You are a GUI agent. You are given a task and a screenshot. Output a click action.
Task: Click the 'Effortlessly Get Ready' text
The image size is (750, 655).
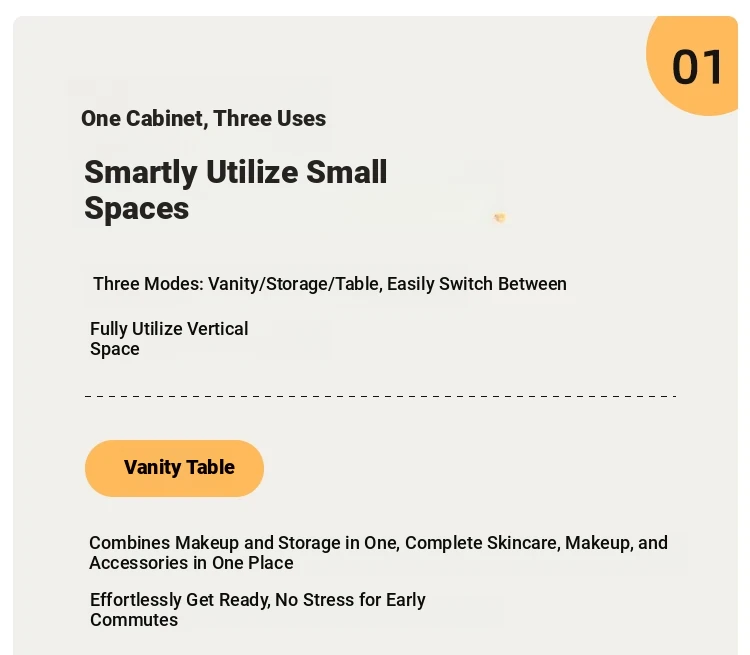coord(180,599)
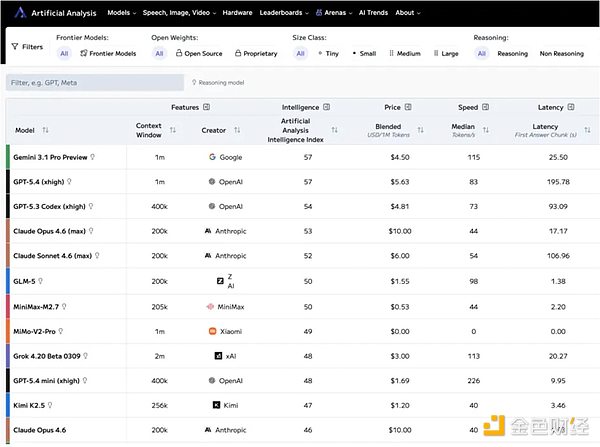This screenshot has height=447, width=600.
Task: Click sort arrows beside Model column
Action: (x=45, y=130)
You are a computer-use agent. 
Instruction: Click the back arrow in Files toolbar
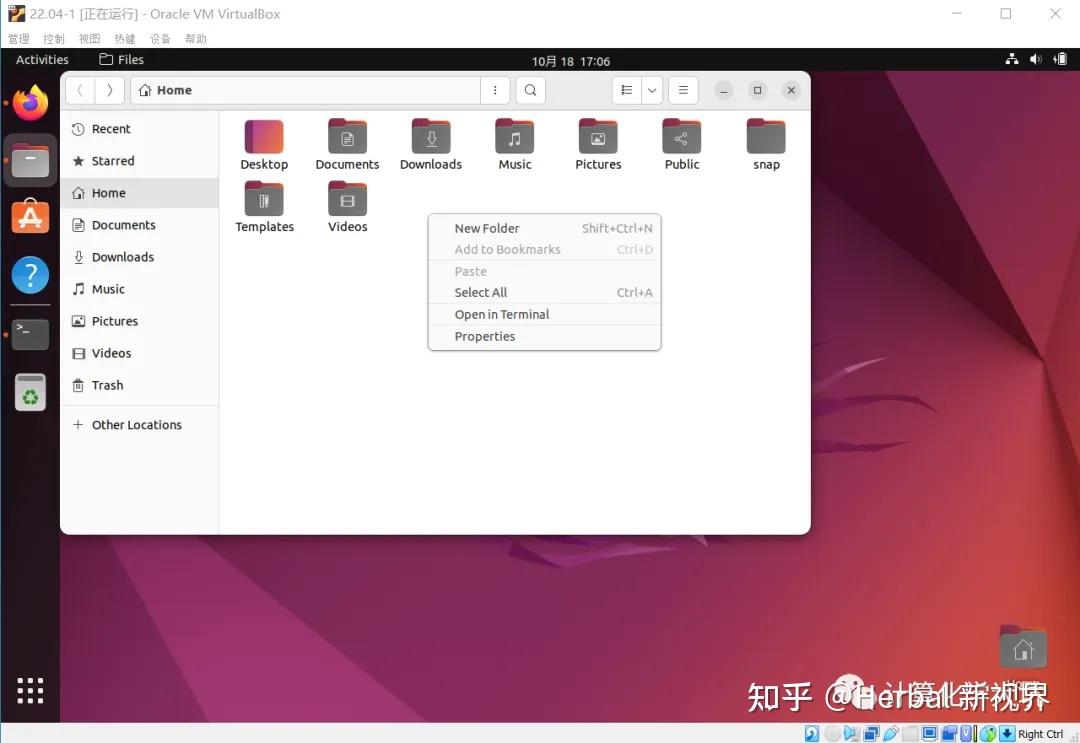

## [Work instructions]
Retype, please, exactly the lines that begin with the one containing "Task: Click the 'Effortlessly Get Ready' text" and end at the last line of the entries above, both included, leaving out pictures.

## [Answer area]
Task: Click the 'Effortlessly Get Ready' text
The image size is (750, 655).
coord(180,599)
This screenshot has height=447, width=600.
Task: Click sort arrows beside Model column
Action: (x=45, y=130)
You are a computer-use agent. 
Instruction: Click the back arrow in Files toolbar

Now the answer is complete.